What it argues
Waking Up is Sam Harris' argument that the insights of contemplative traditions — particularly Buddhism's claim that the sense of self is an illusion — can be separated from religious metaphysics and investigated directly through meditation and introspection. Harris is a neuroscientist and one of the "New Atheist" thinkers, and his distinctive contribution is the claim that spiritual experience is real and important but does not require supernatural explanation. The word "spirituality" in the subtitle is deliberate and provocative for Harris' audience.

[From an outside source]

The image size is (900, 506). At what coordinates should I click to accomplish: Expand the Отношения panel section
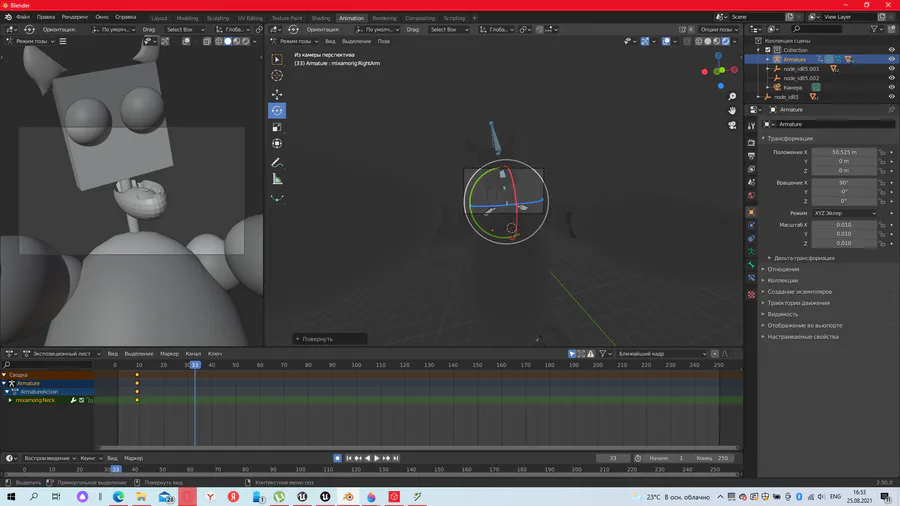click(x=783, y=269)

The book's first half makes the philosophical and empirical case that the conventional sense of a unified, continuous self is a construction rather than a discovery. Drawing on split-brain research, studies of meditation, and Harris' own practice under teachers in both Theravada and Dzogchen traditions, he argues that the experience of being a self is generated by specific neural processes and can be disrupted — both pathologically (in certain neurological conditions) and through meditation. The insight that there is no substantial self behind experience is not mere philosophy; it is, Harris argues, available as direct experience to anyone who practices carefully.
What it gets right
- 1.
The sense of being a unified, continuous self is a construction of neural processes, not a discovery of a real entity — and this can be directly experienced, not merely believed.
- 2.
Spirituality — the investigation of consciousness, the dissolution of the self-sense, the cultivation of equanimity — is real and valuable independent of religious metaphysics.
- 3.
Meditation is not relaxation or stress reduction but a direct investigation of the nature of experience; its deepest insights concern the absence of a stable self.
What it covers
Who wrote it
Sam Harris (born 1967) is an American neuroscientist, philosopher, and author who holds a Ph.D. in cognitive neuroscience from UCLA. His books include The End of Faith (2004), Letter to a Christian Nation (2006), The Moral Landscape (2010), and Lying (2011). Waking Up (2014) represents a significant departure from his earlier polemical work on religion, turning inward to argue for a secular approach to spirituality grounded in neuroscience and meditation. He founded the app and podcast Waking Up in 2018, which provides guided meditation and philosophical talks to a secular audience.